Si bien desde Importadora y Exportadora de La Patagonia, sociedad dueña de La Anónima, no quisieron dar detalles sobre la adquisición, el comunicado de la firma a la Comisión Nacional de Valores (CNV) explica que la firma adquirida, con base en Montevideo, se dedica a actividades en zonas francas, incluyendo comerciales, industriales y de servicios.
Y en ese comunicado explicaron el objetivo de la compra: “La decisión fue considerada en el seno del Directorio de la Sociedad, y obedece a la necesidad y conveniencia de optimizar la operatoria de comercio exterior, valiéndose para ello de la intermediación, estructura y servicios de esta subsidiaria que será íntegramente de propiedad de la Sociedad”.
En detalle y según lo expresado a la CNV, las actividades que desarrolla Omarek son: comercialización de bienes, depósito, almacenamiento, acondicionamiento, selección, clasificación, fraccionamiento, armado, desarmado, manipulación o mezcla de mercancías o materias primas de procedencia extranjera o nacional, instalación y funcionamiento de establecimientos fabriles y prestación de servicios tanto dentro de la zona franca como desde ella a otros países y a territorio nacional no franco.
La Anónima de compras
A mediados de marzo de este año, La Anónima, liderada hoy por Nicolás Braun, anunció la compra parcial del fondo de comercio de la división de Hipermercados de Grupo Libertad lo que significó la incorporación de un centro de distribución y 12 nuevas sucursales: cuatro ubicadas en la ciudad de Córdoba, dos en Tucumán y el resto distribuidas en Rosario, Salta, San Juan, Rafaela, Posadas y Santiago del Estero.
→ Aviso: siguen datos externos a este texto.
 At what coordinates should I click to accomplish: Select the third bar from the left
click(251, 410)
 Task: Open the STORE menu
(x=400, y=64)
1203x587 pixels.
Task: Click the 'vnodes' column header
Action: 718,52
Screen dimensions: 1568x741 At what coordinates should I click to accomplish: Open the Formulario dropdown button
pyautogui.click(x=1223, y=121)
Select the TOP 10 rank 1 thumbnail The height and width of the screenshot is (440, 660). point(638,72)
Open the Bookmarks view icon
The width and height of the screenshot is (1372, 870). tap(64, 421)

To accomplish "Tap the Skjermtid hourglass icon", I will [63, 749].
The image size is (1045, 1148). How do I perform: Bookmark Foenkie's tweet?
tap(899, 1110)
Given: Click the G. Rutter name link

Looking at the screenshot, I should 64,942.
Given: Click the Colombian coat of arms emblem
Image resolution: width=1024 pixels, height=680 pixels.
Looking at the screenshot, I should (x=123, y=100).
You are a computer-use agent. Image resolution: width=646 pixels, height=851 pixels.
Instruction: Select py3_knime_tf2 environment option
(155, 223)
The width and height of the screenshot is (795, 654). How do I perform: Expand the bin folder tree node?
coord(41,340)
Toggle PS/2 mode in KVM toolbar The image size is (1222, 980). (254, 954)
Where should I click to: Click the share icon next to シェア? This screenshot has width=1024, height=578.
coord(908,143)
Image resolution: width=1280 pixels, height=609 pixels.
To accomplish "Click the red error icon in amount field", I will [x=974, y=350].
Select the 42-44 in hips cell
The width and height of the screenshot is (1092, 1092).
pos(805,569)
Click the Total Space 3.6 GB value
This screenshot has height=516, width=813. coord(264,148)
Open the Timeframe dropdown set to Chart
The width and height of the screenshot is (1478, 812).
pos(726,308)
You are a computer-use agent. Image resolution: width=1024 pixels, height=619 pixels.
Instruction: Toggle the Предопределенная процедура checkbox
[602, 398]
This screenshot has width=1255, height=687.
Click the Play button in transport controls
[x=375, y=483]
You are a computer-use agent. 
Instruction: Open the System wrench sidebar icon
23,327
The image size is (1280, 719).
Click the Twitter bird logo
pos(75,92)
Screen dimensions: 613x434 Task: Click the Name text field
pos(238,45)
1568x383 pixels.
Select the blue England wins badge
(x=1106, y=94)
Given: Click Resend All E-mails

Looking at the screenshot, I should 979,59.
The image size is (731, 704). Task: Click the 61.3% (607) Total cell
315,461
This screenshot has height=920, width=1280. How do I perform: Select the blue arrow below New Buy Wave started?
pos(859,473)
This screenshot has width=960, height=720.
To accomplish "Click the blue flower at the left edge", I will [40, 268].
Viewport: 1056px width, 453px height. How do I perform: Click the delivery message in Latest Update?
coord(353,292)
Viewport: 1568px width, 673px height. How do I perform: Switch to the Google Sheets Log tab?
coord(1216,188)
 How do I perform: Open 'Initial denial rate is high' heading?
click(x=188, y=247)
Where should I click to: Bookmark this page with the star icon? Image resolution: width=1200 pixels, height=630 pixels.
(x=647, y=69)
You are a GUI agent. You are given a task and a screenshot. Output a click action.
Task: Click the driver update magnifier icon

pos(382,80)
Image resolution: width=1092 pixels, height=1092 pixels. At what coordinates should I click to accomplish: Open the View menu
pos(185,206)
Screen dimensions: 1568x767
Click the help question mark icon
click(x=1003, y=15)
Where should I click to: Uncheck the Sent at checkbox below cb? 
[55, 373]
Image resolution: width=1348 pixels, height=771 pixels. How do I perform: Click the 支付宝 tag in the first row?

Más allá de la operación en sí, la adquisición significó un avance importante de la empresa de retail que nació en la Patagonia, región donde es muy fuerte, hacia el norte del país.
La Anónima había sigo uno de los jugadores que se mencionó en un principio para pelear por la compra de la operación de Carrefour en la Argentina. Sin embargo, se bajó en una primera instancia. Con la compra redobló la apuesta sumando a sus 171 sucursales 12 más y lograr presencia en casi todo el país.
“Este acuerdo nos abre una oportunidad única de crecimiento y expansión en una región donde La Anónima casi no tenía presencia, lo que nos permite llegar a nuevos clientes y comunidades. Estamos convencidos de que estas tiendas potenciarán nuestra red comercial y refuerzan nuestro compromiso con el desarrollo del país”, declaró en ese momento Federico Braun, presidente del Directorio de La Anónima.